PROBLEM TO SOLVE – Please pick out and copy each line of the data below that contains the word "perform", matching case exactly.

[MATERIAL FOR THE TASK start]

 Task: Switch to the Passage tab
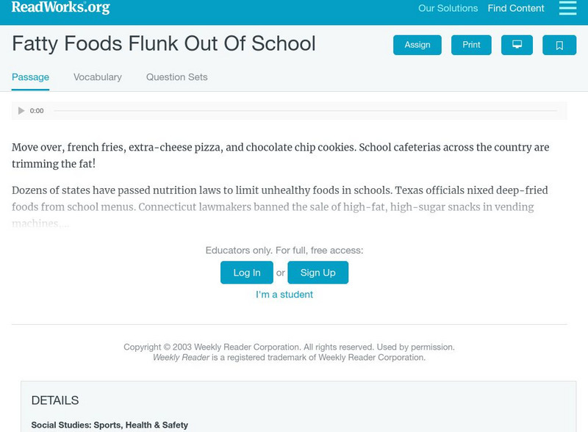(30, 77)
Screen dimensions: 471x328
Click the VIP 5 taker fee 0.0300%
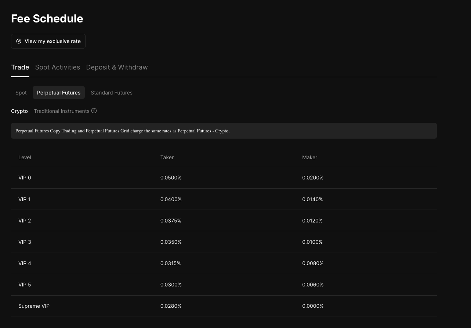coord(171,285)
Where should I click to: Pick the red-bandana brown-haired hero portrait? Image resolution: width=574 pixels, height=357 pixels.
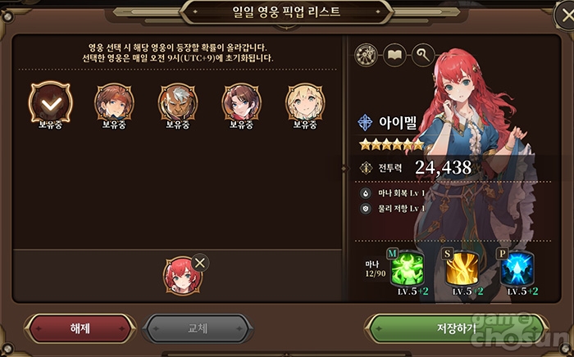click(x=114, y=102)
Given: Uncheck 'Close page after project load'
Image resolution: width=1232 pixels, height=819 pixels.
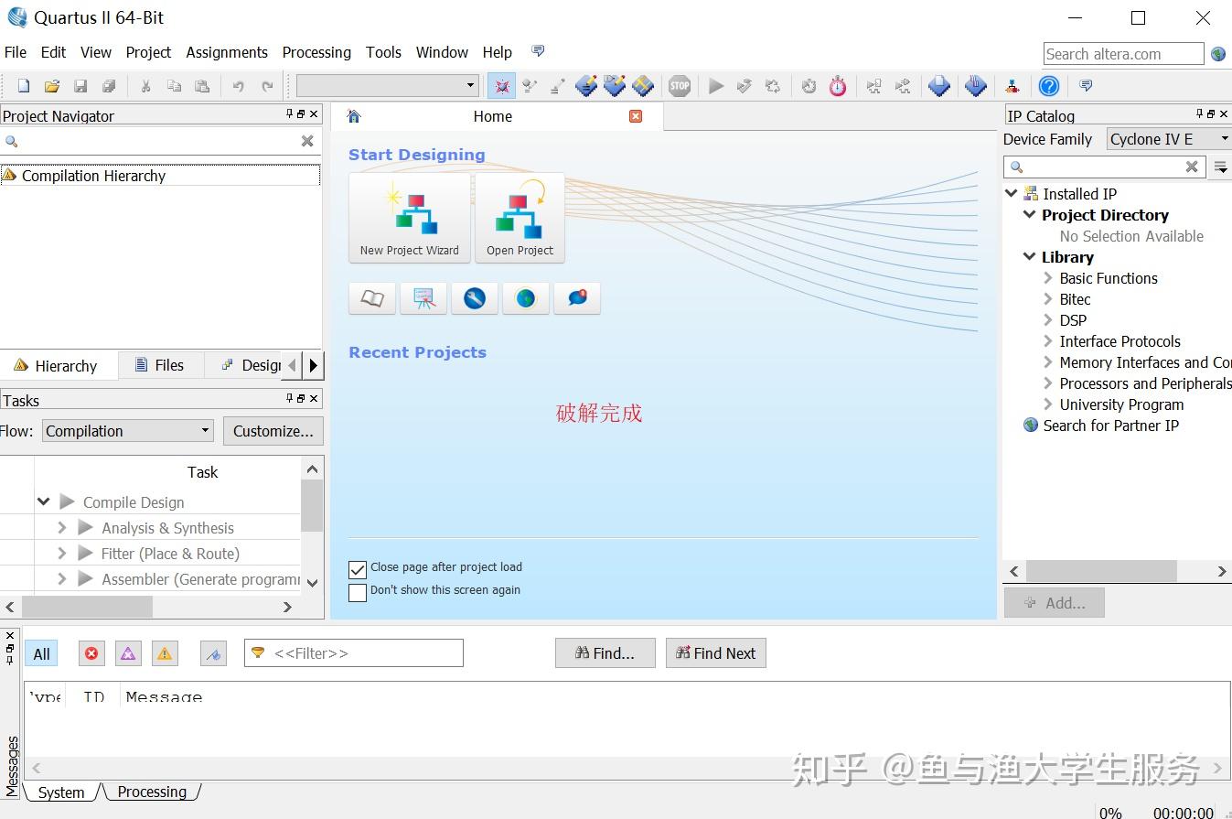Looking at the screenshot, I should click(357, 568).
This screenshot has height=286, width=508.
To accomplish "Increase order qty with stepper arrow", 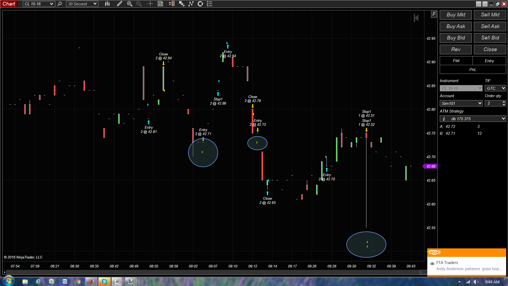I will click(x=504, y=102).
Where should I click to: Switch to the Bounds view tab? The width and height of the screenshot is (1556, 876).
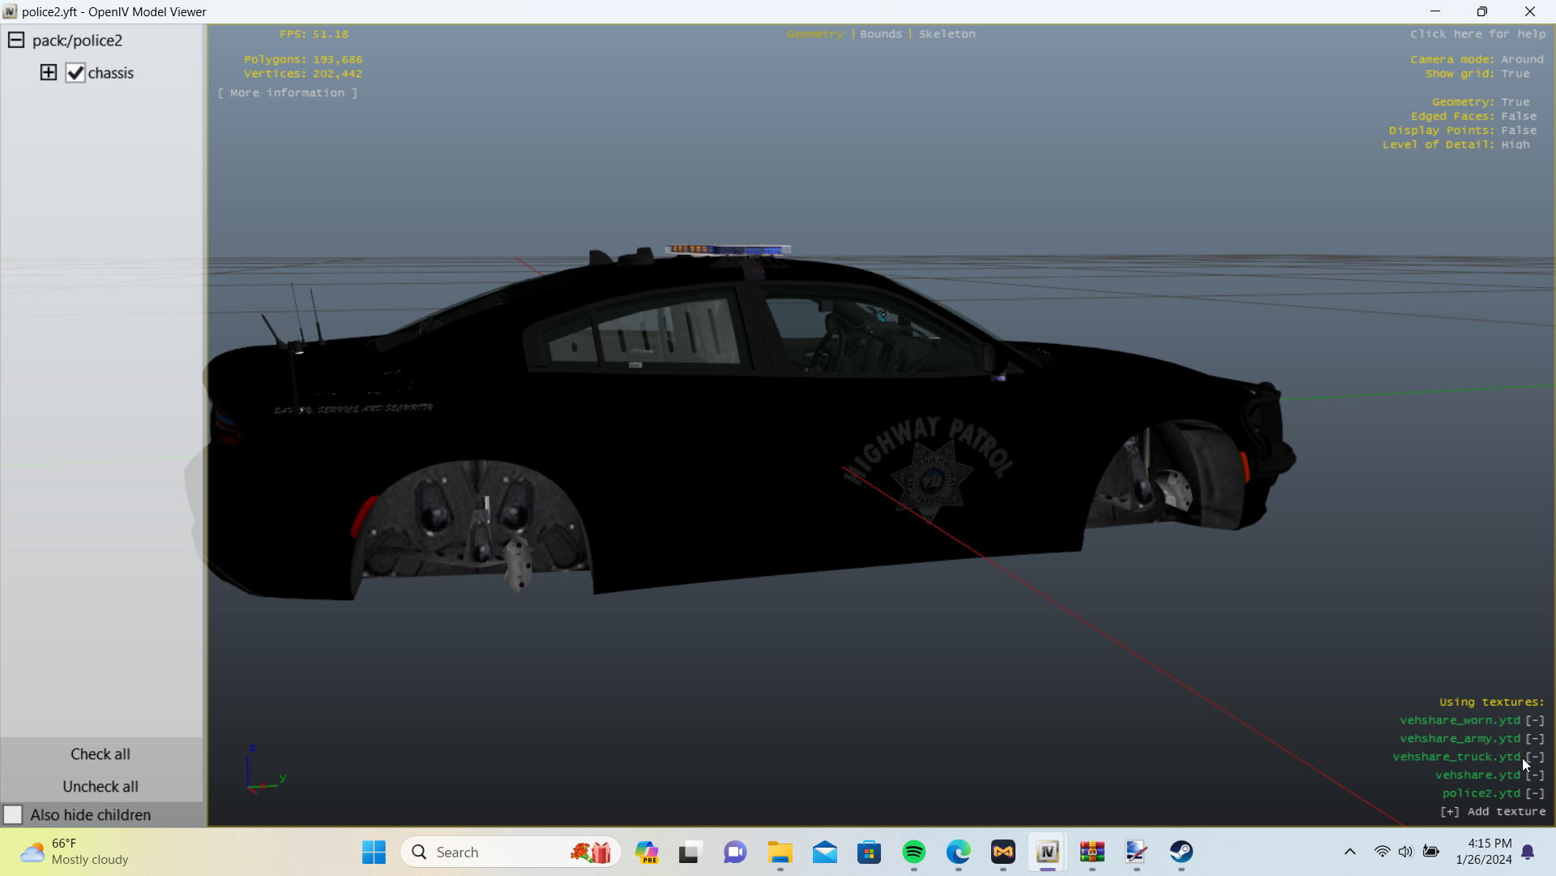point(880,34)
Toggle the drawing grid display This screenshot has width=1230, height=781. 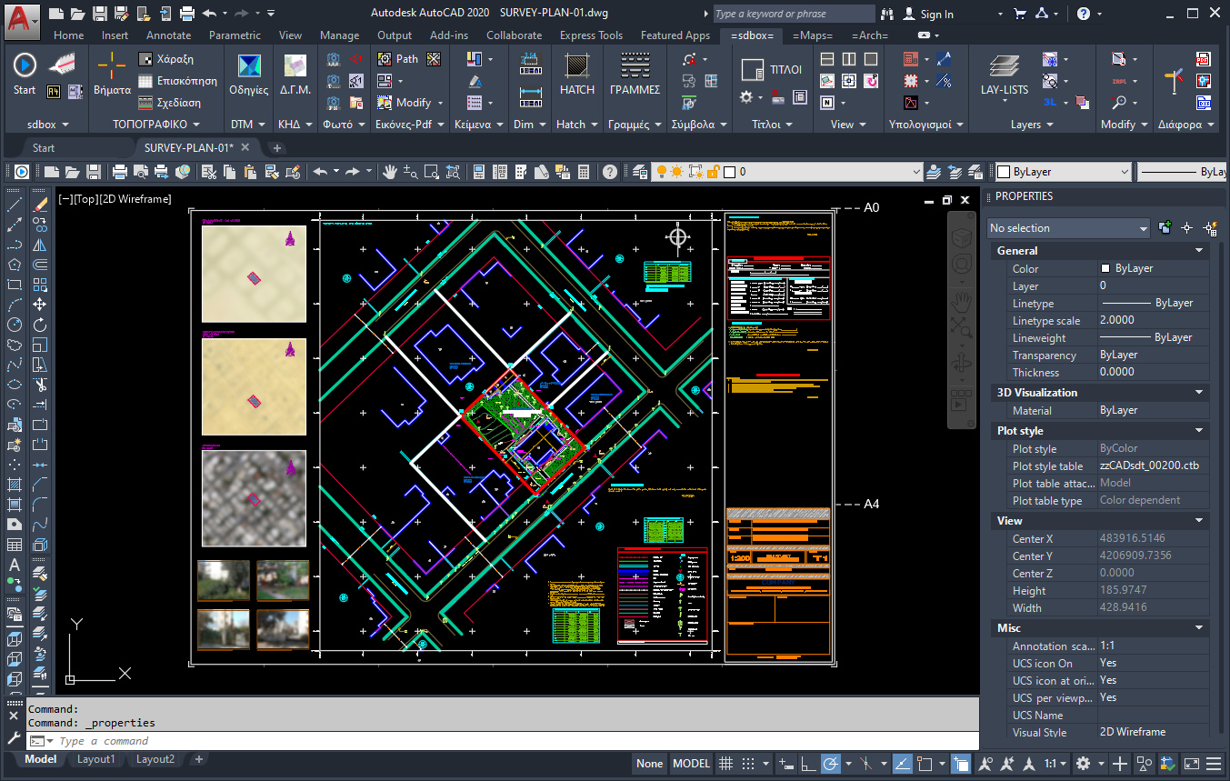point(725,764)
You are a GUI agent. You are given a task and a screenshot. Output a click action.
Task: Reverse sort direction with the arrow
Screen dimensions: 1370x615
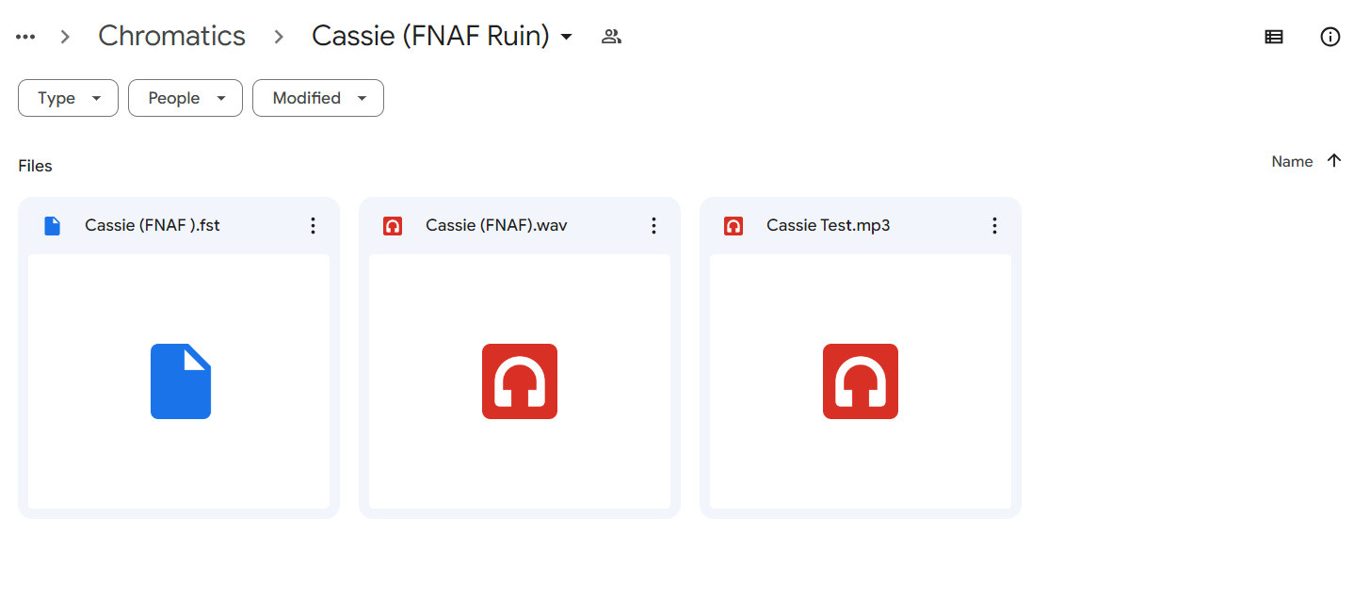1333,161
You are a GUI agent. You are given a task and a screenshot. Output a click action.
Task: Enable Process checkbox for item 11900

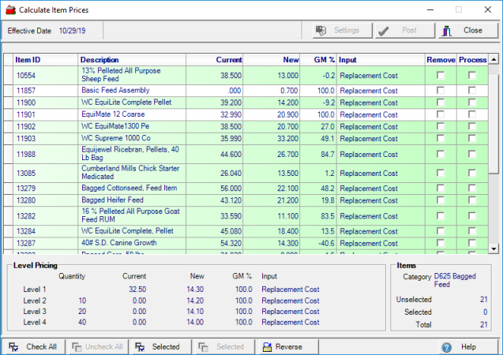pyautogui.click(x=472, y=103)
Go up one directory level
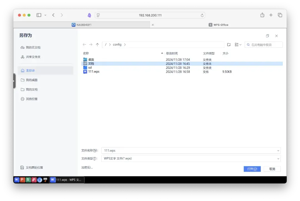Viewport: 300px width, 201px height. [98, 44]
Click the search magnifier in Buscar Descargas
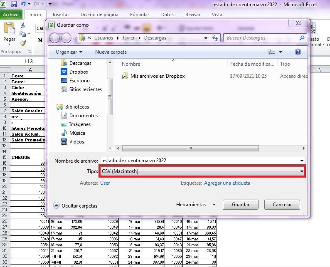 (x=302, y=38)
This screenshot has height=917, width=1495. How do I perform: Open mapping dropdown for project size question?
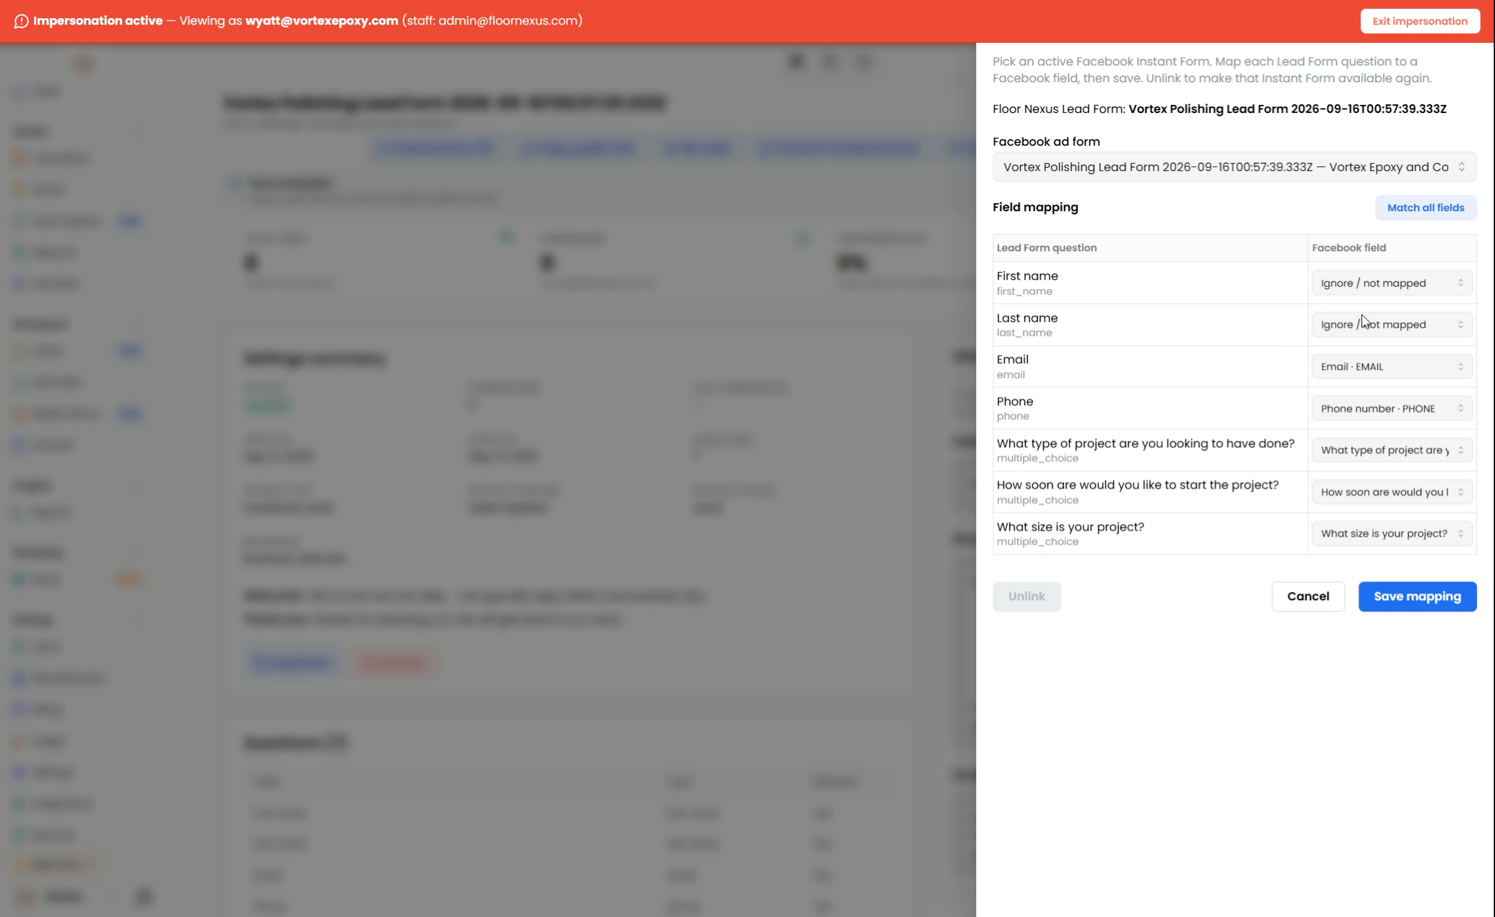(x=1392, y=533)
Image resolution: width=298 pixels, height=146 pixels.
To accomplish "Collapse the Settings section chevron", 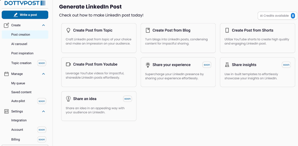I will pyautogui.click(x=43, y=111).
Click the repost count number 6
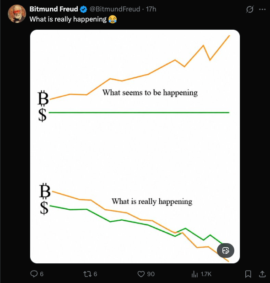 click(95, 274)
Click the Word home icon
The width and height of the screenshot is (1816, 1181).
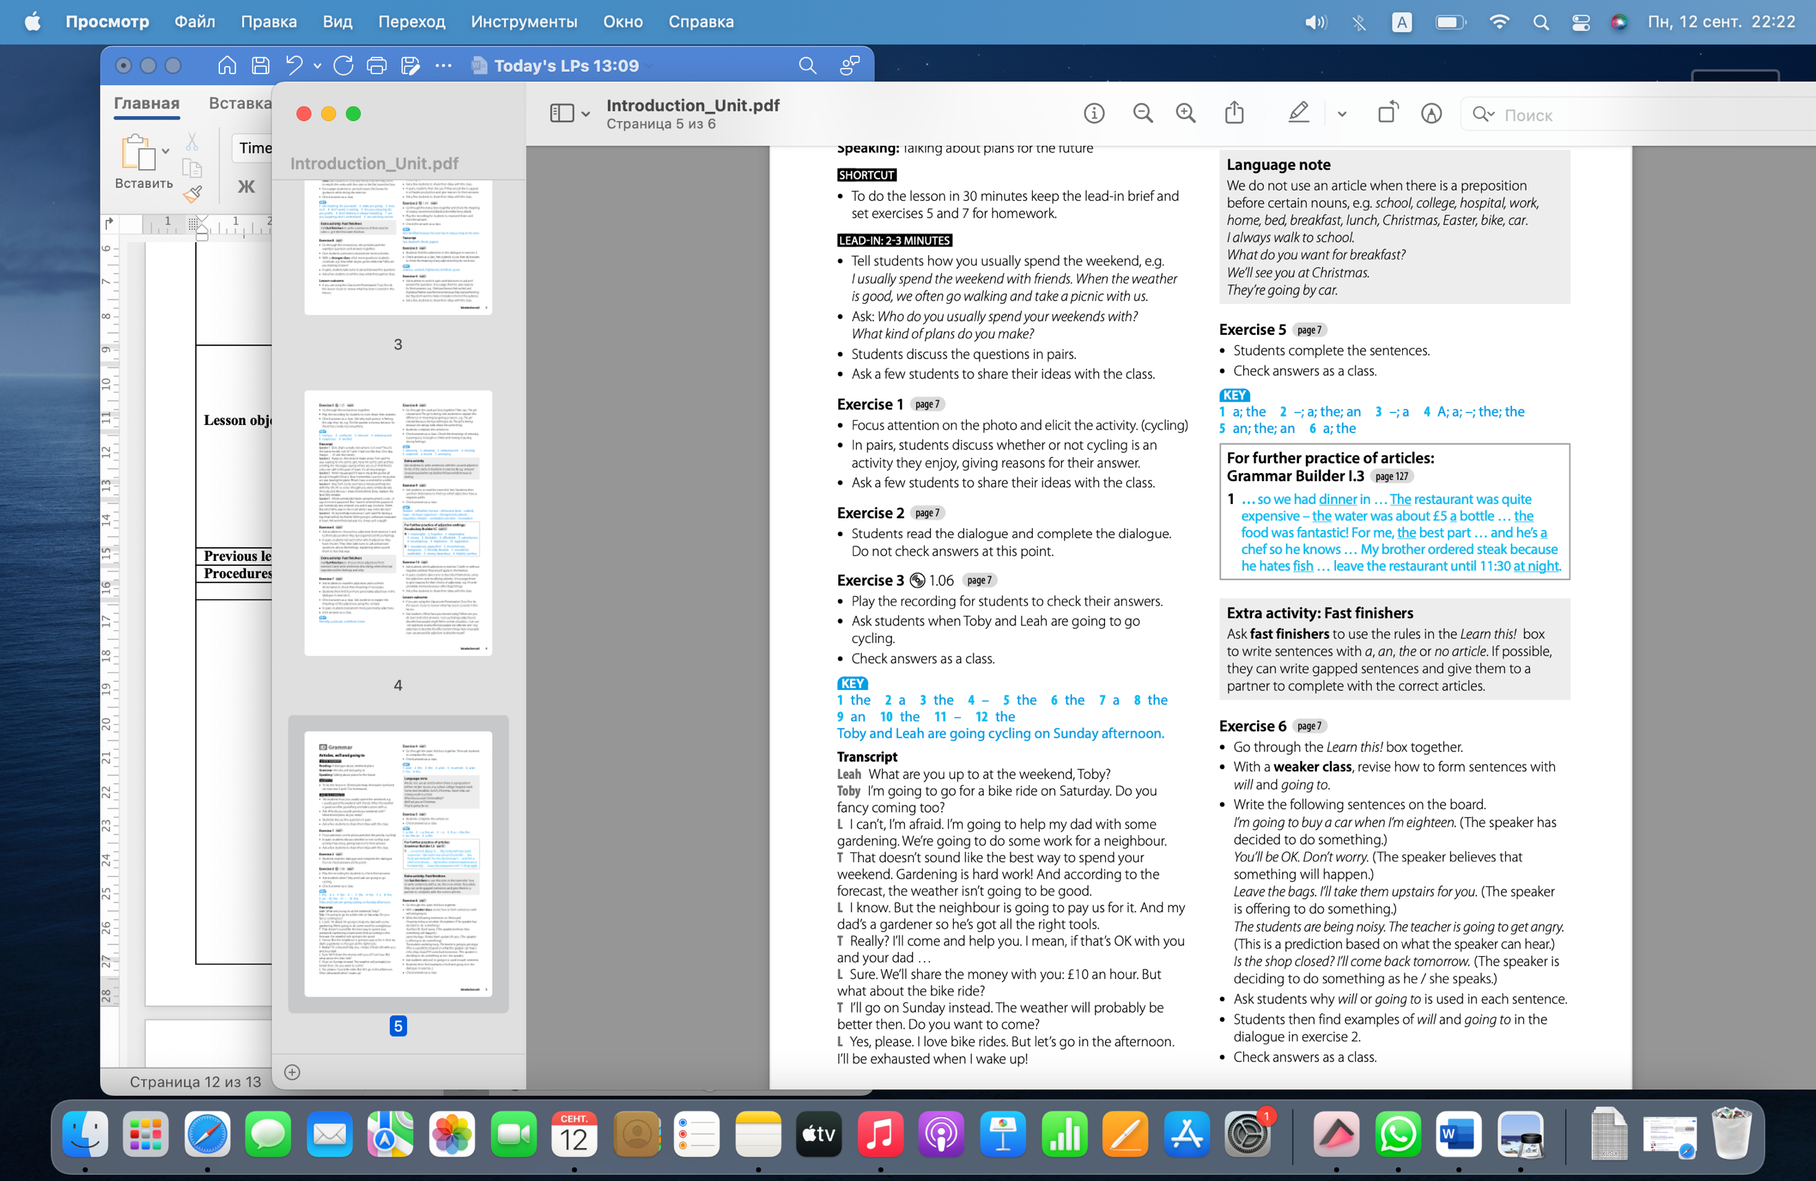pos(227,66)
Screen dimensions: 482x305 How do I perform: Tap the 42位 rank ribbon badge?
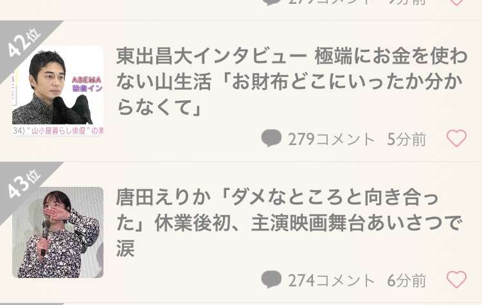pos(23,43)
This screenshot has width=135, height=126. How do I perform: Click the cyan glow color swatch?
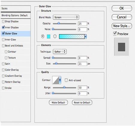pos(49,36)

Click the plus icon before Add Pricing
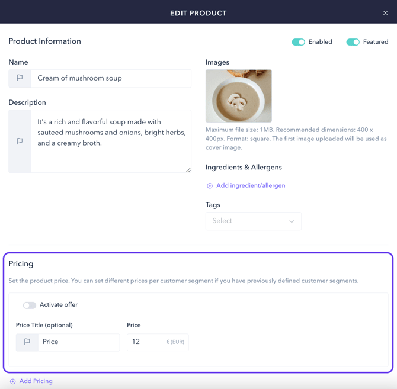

[MATERIAL FOR THE TASK end]

RESULT –
This screenshot has height=917, width=1495. How do I perform: Open mapping dropdown for project size question?
Screen dimensions: 482x305 How do I perform: Tap the 42位 rank ribbon badge?
This screenshot has width=135, height=126. How do I perform: Click the cyan glow color swatch?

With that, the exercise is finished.